Records for processing:
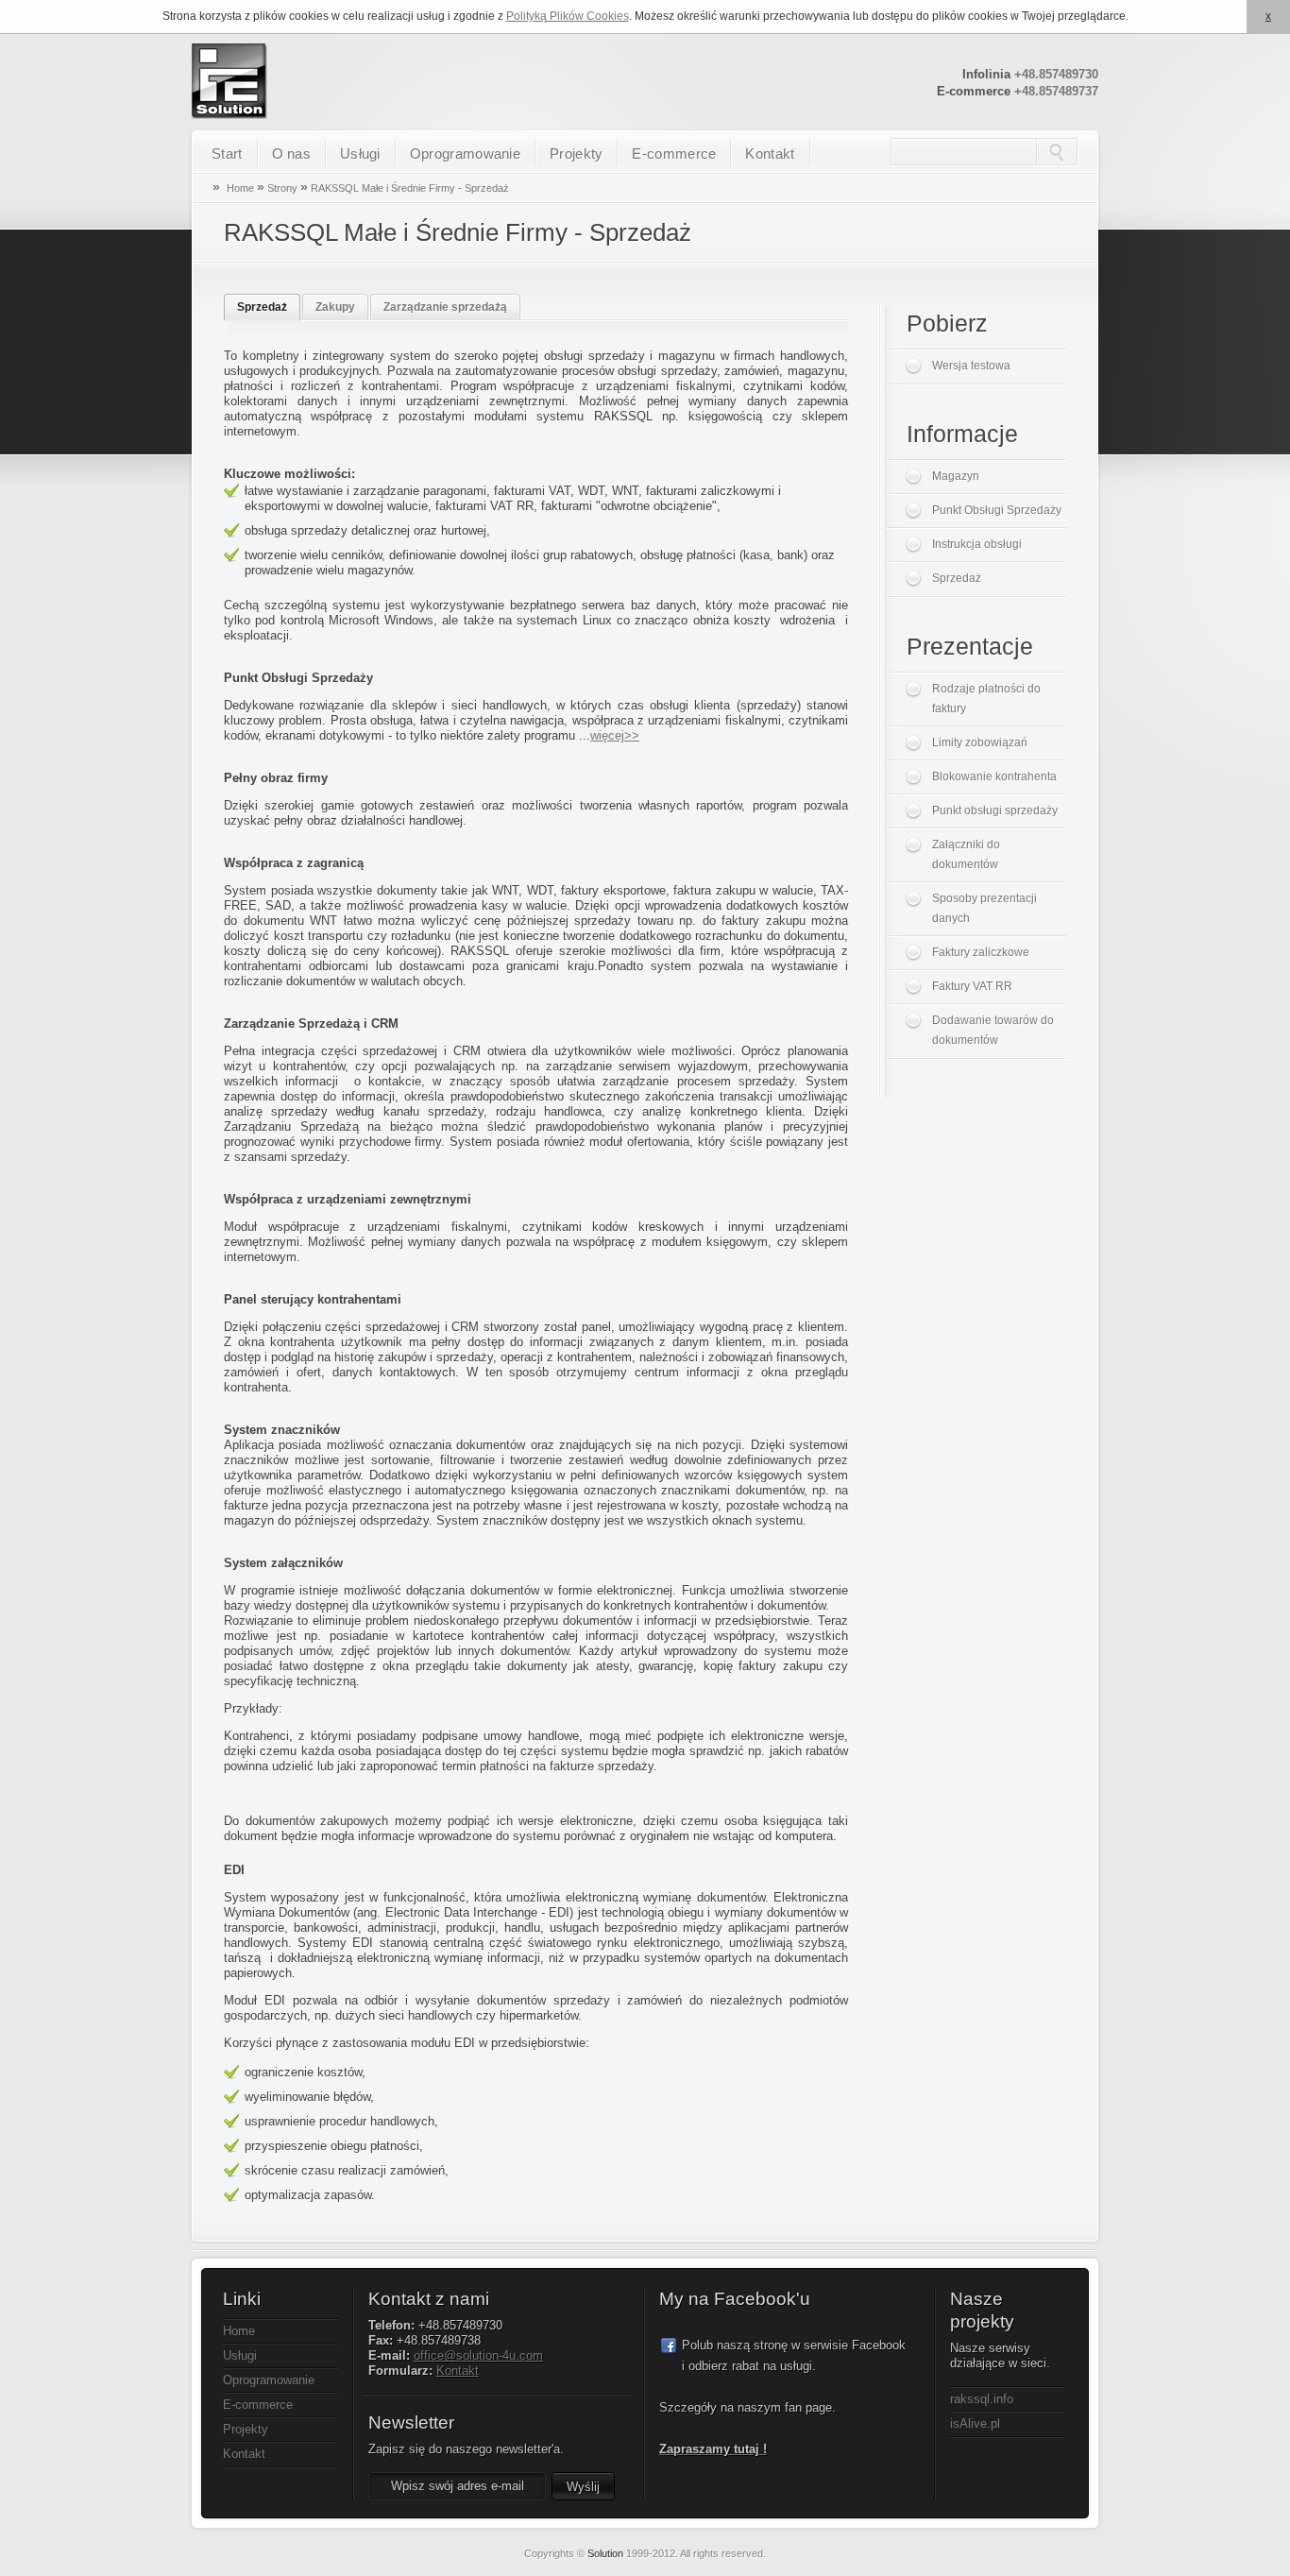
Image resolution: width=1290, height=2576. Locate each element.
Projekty (576, 153)
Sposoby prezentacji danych (984, 908)
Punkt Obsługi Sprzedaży (996, 510)
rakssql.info (981, 2399)
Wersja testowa (971, 365)
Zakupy (335, 307)
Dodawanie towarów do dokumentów (993, 1030)
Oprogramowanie (465, 153)
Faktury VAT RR (972, 986)
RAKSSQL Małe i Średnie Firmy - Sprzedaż (410, 188)
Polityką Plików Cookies (567, 16)
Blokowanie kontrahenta (994, 776)
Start (227, 153)
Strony (282, 188)
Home (240, 188)
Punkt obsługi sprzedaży (995, 810)
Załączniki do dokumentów (966, 854)
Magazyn (955, 476)
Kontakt (769, 153)
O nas (292, 153)
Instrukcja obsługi (977, 544)
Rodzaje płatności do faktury (986, 698)
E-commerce (674, 153)
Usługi (360, 153)
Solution (605, 2553)
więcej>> (614, 735)
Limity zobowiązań (979, 742)
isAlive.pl (975, 2423)
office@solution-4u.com (478, 2355)
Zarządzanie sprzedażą (445, 307)
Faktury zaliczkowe (980, 952)
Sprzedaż (262, 307)
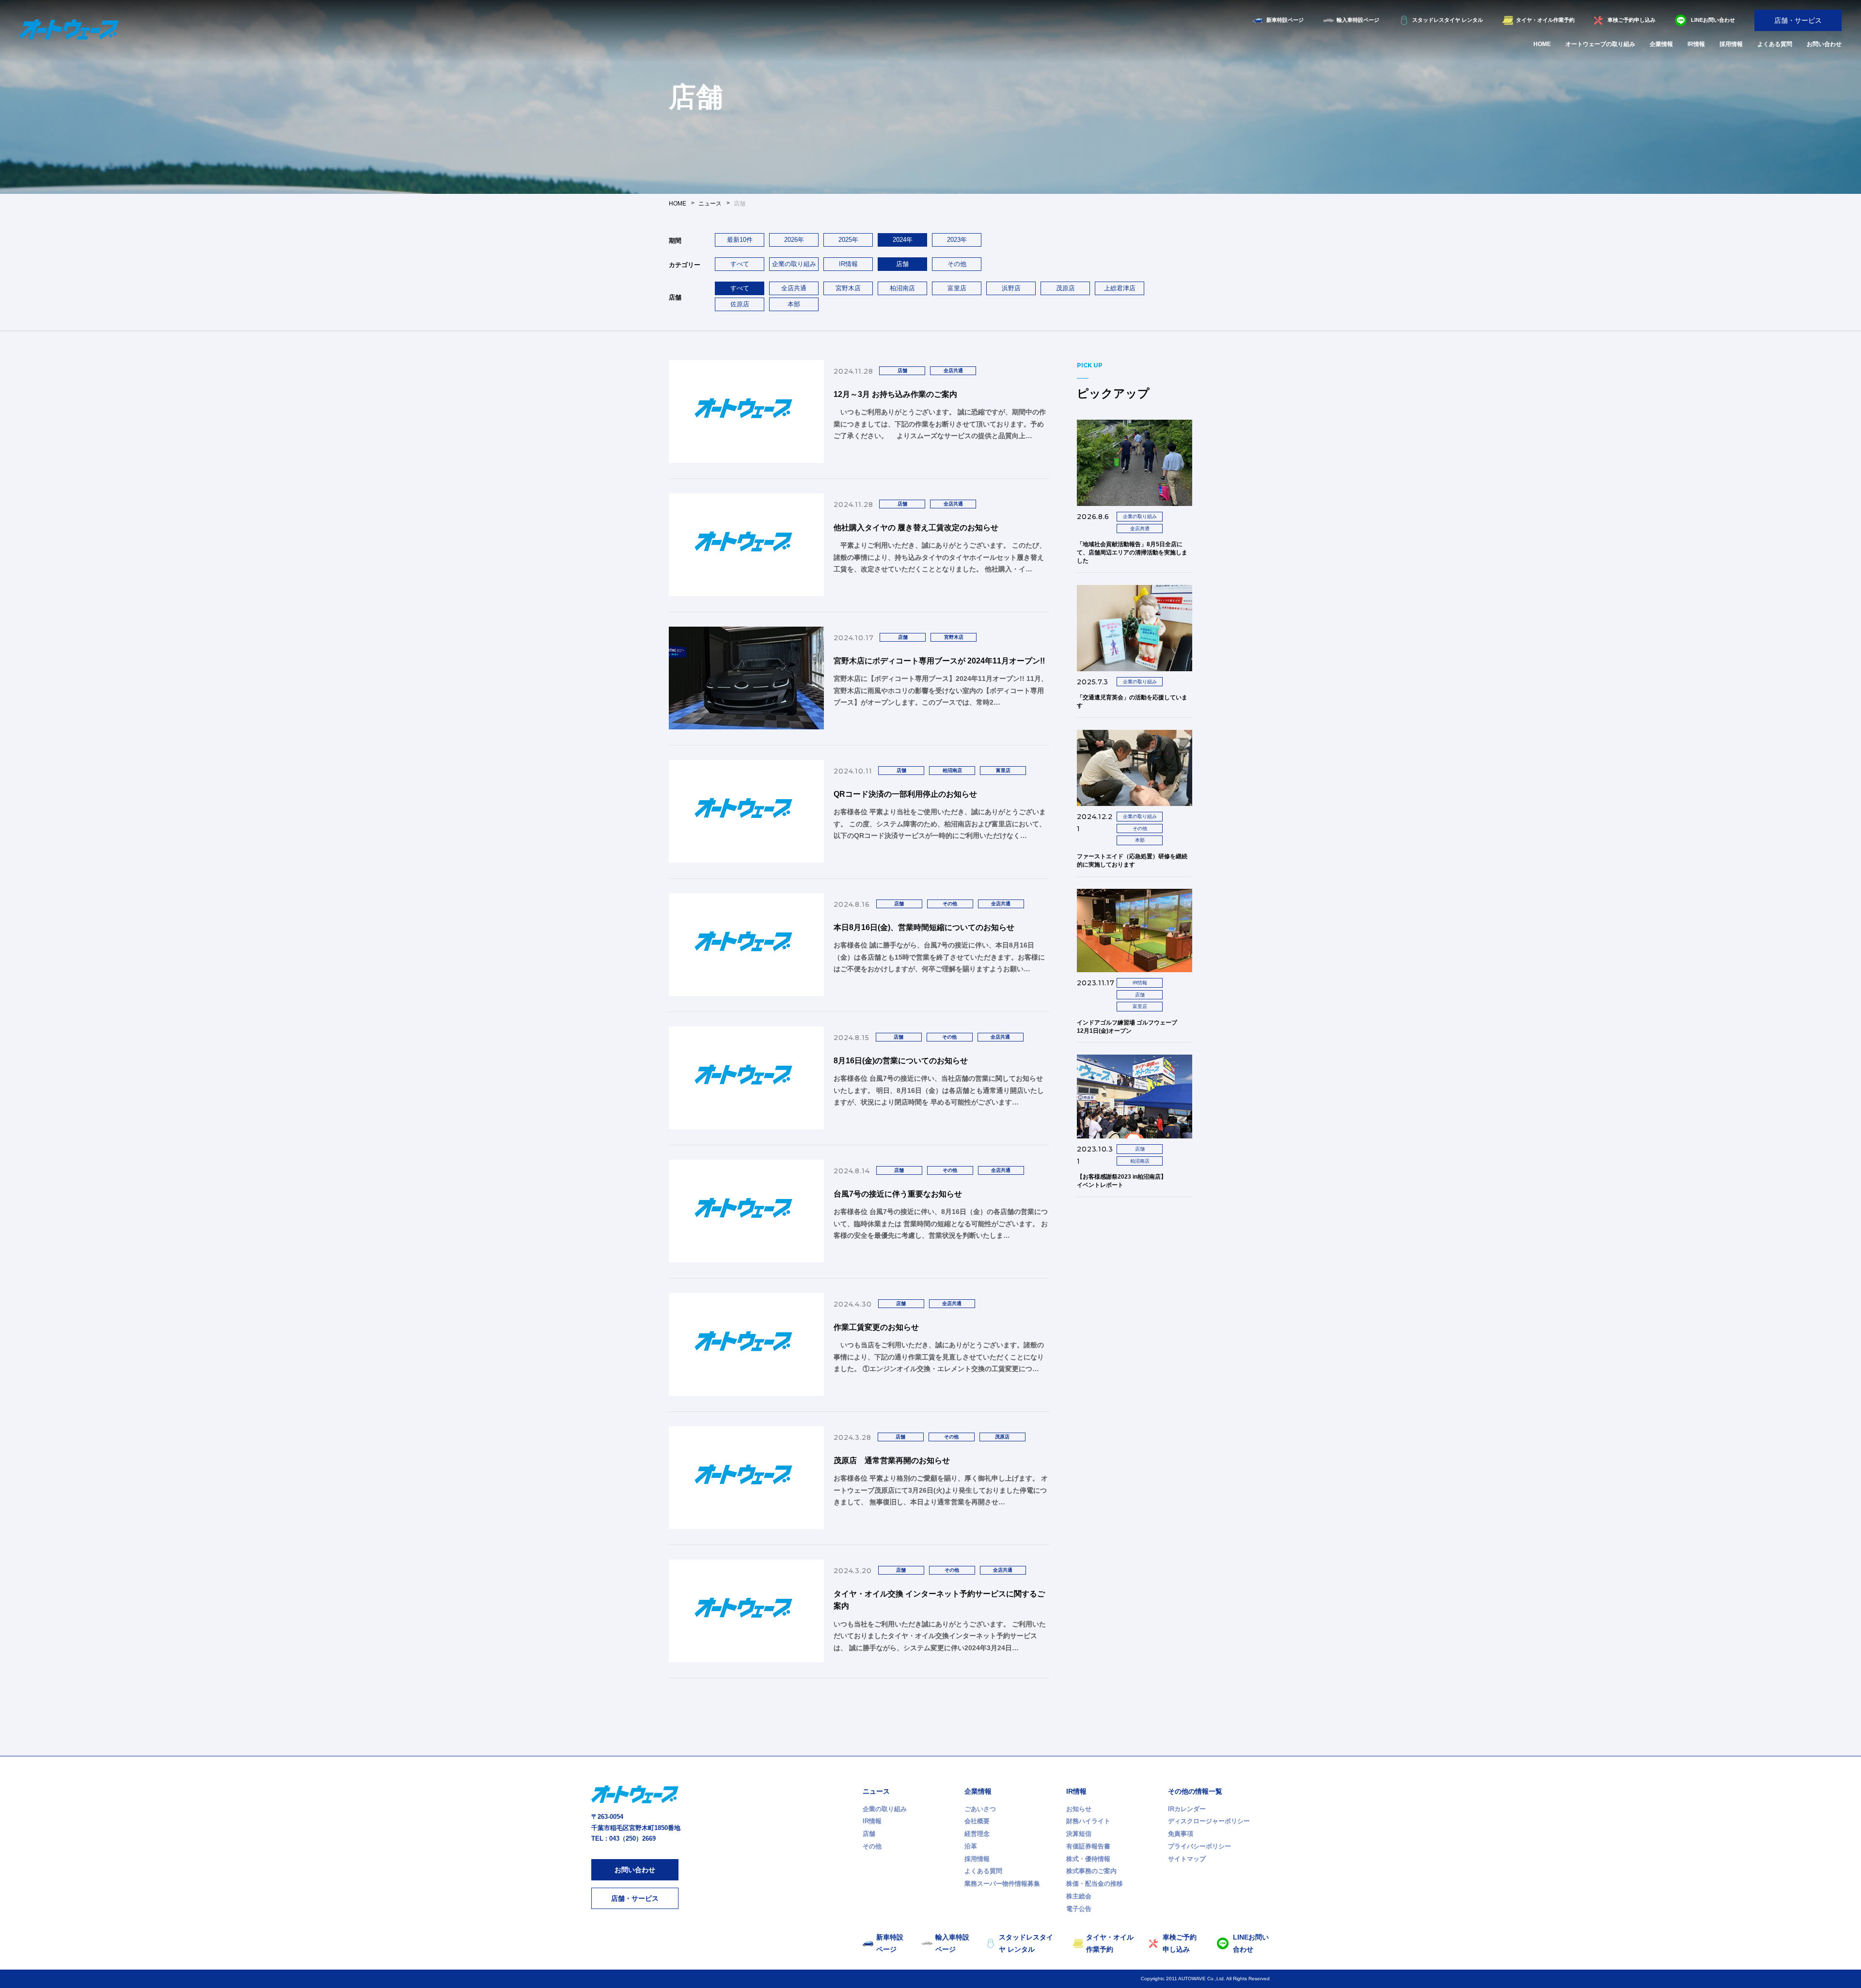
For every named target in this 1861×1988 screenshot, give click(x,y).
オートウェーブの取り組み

What the exercise asks: Output the line containing "Oprogramowanie (465, 153)" and each line after it, through the end of the material, exactly as given. No pictures belong in the output.

Written answer:
Oprogramowanie (465, 153)
Faktury VAT RR (972, 986)
RAKSSQL Małe i Średnie Firmy - Sprzedaż (410, 188)
Polityką Plików Cookies (567, 16)
Blokowanie kontrahenta (994, 776)
Start (227, 153)
Strony (282, 188)
Home (240, 188)
Punkt obsługi sprzedaży (995, 810)
Załączniki do dokumentów (966, 854)
Magazyn (955, 476)
Kontakt (769, 153)
O nas (292, 153)
Instrukcja obsługi (977, 544)
Rodzaje płatności do faktury (986, 698)
E-commerce (674, 153)
Usługi (360, 153)
Solution (605, 2553)
więcej>> (614, 735)
Limity zobowiązań (979, 742)
isAlive.pl (975, 2423)
office@solution-4u.com (478, 2355)
Zarządzanie sprzedażą (445, 307)
Faktury zaliczkowe (980, 952)
Sprzedaż (262, 307)
For every named target in this 1861×1988 screenshot, give click(x,y).
オートウェーブの取り組み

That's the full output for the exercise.